▶ [Input data]:
++++++

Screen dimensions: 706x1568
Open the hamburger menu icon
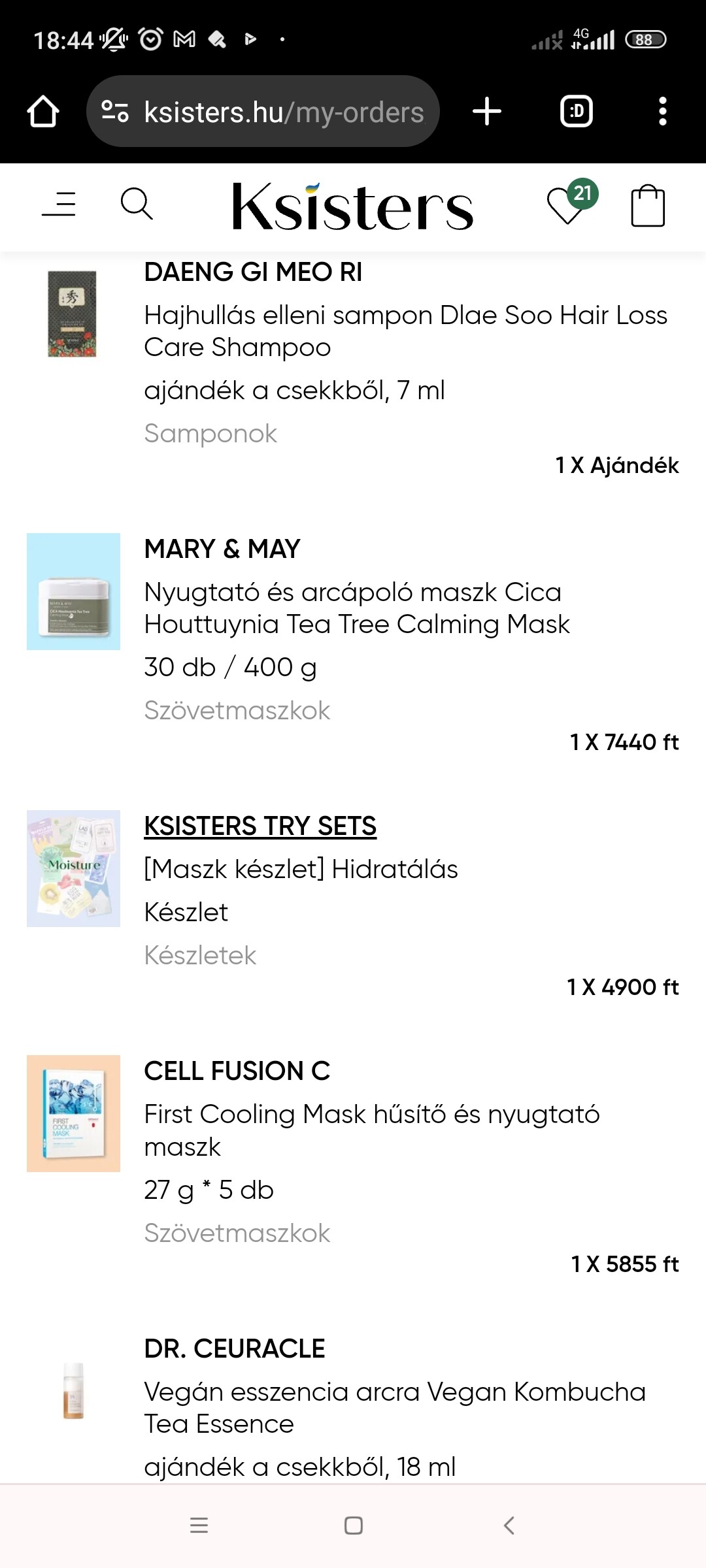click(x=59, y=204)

++++++

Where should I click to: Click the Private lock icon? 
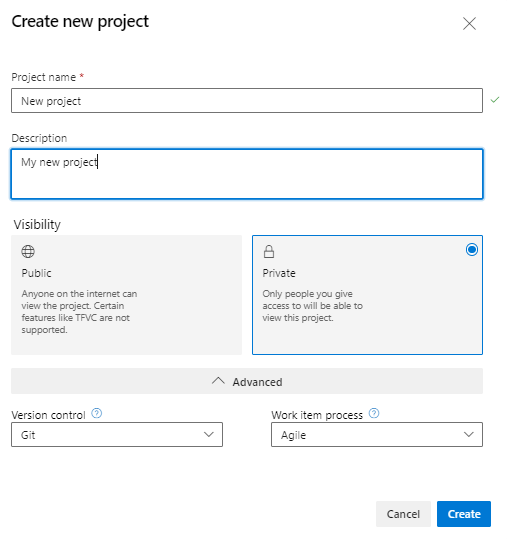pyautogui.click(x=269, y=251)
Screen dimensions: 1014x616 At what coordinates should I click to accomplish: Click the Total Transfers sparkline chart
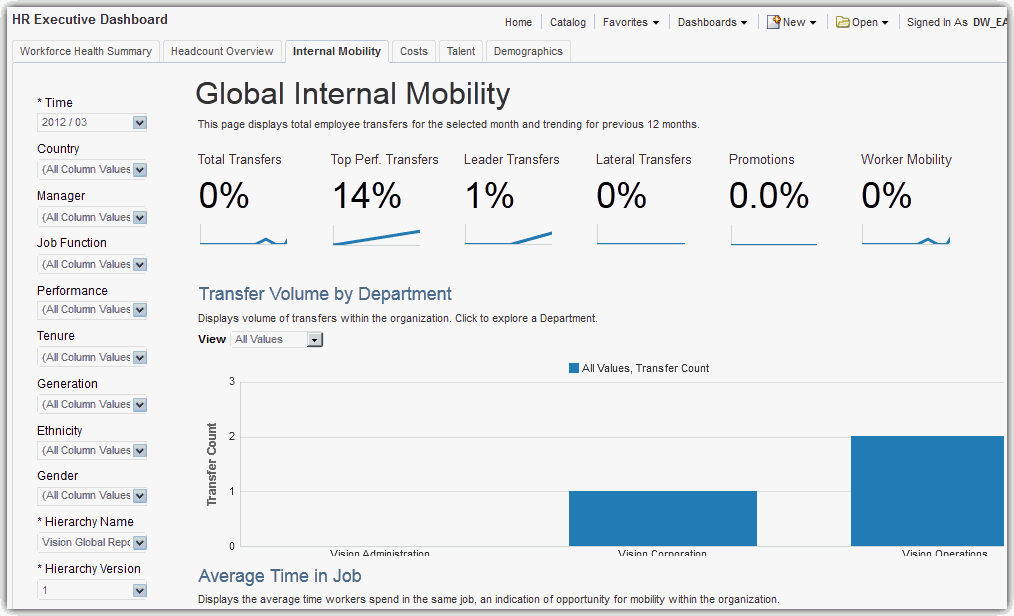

++++++

▶ [Exercise]: For this exercise, copy each line from the listing above that has the word "Screen".

▶ [Your solution]:
Screen dimensions: 706x1568
Screen dimensions: 1014x616 At what coordinates should I click to accomplish: Click the Total Transfers sparkline chart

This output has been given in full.